> _EXCERPTED TEXT_:
-*-*-

Interesting People mailing list archives

IP: Bell Atlantic to rewire Phila region, then state


From: Dave Farber <farber () central cis upenn edu>
Date: Sat, 09 Mar 1996 09:42:24 -0500

<From tomorrow's Inqirer (online today, www.phillynews.com)>


   The Philadelphia Inquirer 
   Page One
   
   Sunday, March 10, 1996
      
Bell plans to rewire Phila. for the future
Computer services and TV would be transmitted through its phone lines. 


   By Michael L. Rozansky
   INQUIRER STAFF WRITER
   
   Bell Atlantic Corp. has mapped out plans to upgrade its phone system
   to deliver television and high-speed computer services -- starting in
   the Philadelphia region.
   
   The regional phone company plans to begin building a digital network
   this summer within a 40-mile radius of Center City, excluding South
   Jersey and Delaware. This would be the first of six metropolitan areas
   to be rebuilt.

-*-*-

> _INFORMATION SHOWN_:

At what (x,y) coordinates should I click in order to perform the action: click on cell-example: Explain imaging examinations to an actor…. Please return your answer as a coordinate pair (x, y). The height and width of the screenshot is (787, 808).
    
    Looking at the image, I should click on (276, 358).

-*-*-

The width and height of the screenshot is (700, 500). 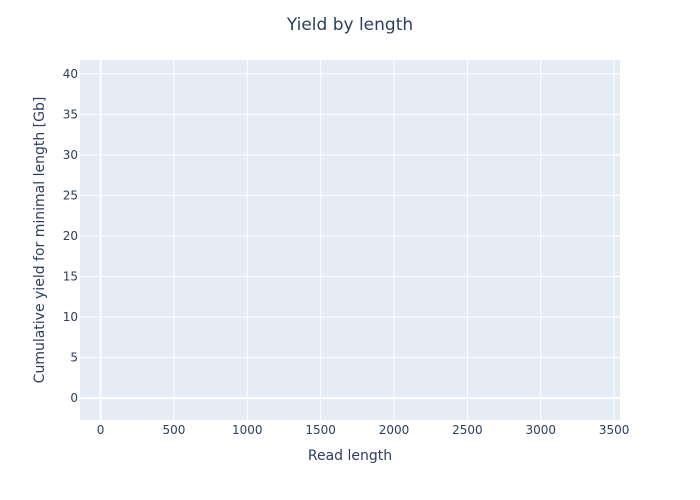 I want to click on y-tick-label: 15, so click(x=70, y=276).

-*-*-

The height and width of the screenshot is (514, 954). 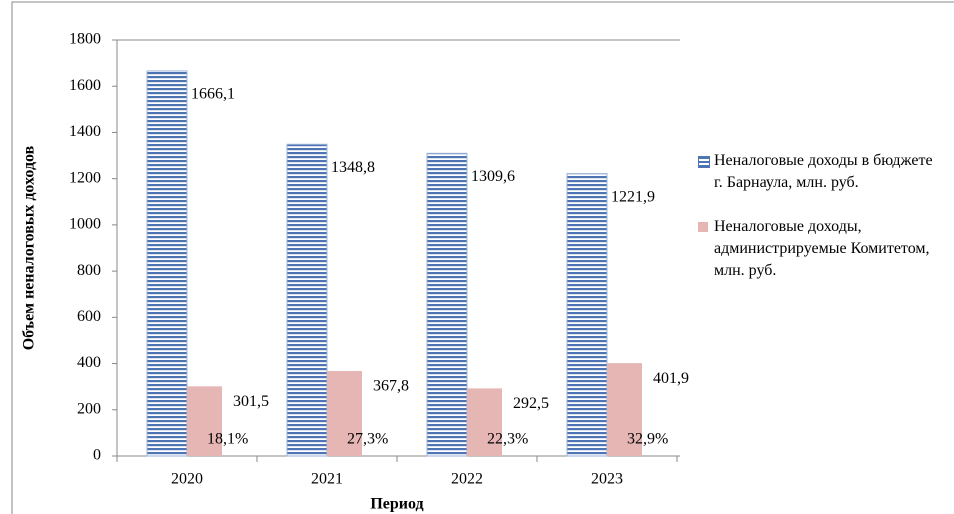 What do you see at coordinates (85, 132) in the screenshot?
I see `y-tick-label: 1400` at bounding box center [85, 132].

-*-*-

> _TASK 1_:
Answer these questions using the Bell Atlantic article:
(a) Who sent the message that forwards the article?
(b) What date appears on the Inquirer edition that carries the article?
(c) Within what radius of Center City does the company plan to build its digital network?
> _TASK 2_:
Copy the Bell Atlantic article word for word from "From: Dave Farber" to "its phone lines.".
> _TASK 3_:
Write the next part of the Bell Atlantic article, starting after its last sentence.
The records stand apart from the Bell Atlantic article.

> _YOUR RESPONSE 1_:
(a) Dave Farber
(b) Sunday, March 10, 1996
(c) A 40-mile radius

> _YOUR RESPONSE 2_:
From: Dave Farber <farber () central cis upenn edu>
Date: Sat, 09 Mar 1996 09:42:24 -0500

<From tomorrow's Inqirer (online today, www.phillynews.com)>


   The Philadelphia Inquirer 
   Page One
   
   Sunday, March 10, 1996
      
Bell plans to rewire Phila. for the future
Computer services and TV would be transmitted through its phone lines.

> _YOUR RESPONSE 3_:
   
   By the end of 1998, it expects to have rewired more than a third of
   the area's two million phone lines.
   
   ``With Philadelphia, we're going to start to actually rewire the
   Commonwealth of Pennsylvania,'' said Bill Mitchell, vice president of
   external affairs for Bell Atlantic-Pennsylvania.
   
   The digital network would bring homes and businesses hundreds of
   channels of high-quality video. People could summon up movies on
   television at whatever time they wished, play interactive Jeopardy, or
   order groceries with a remote control.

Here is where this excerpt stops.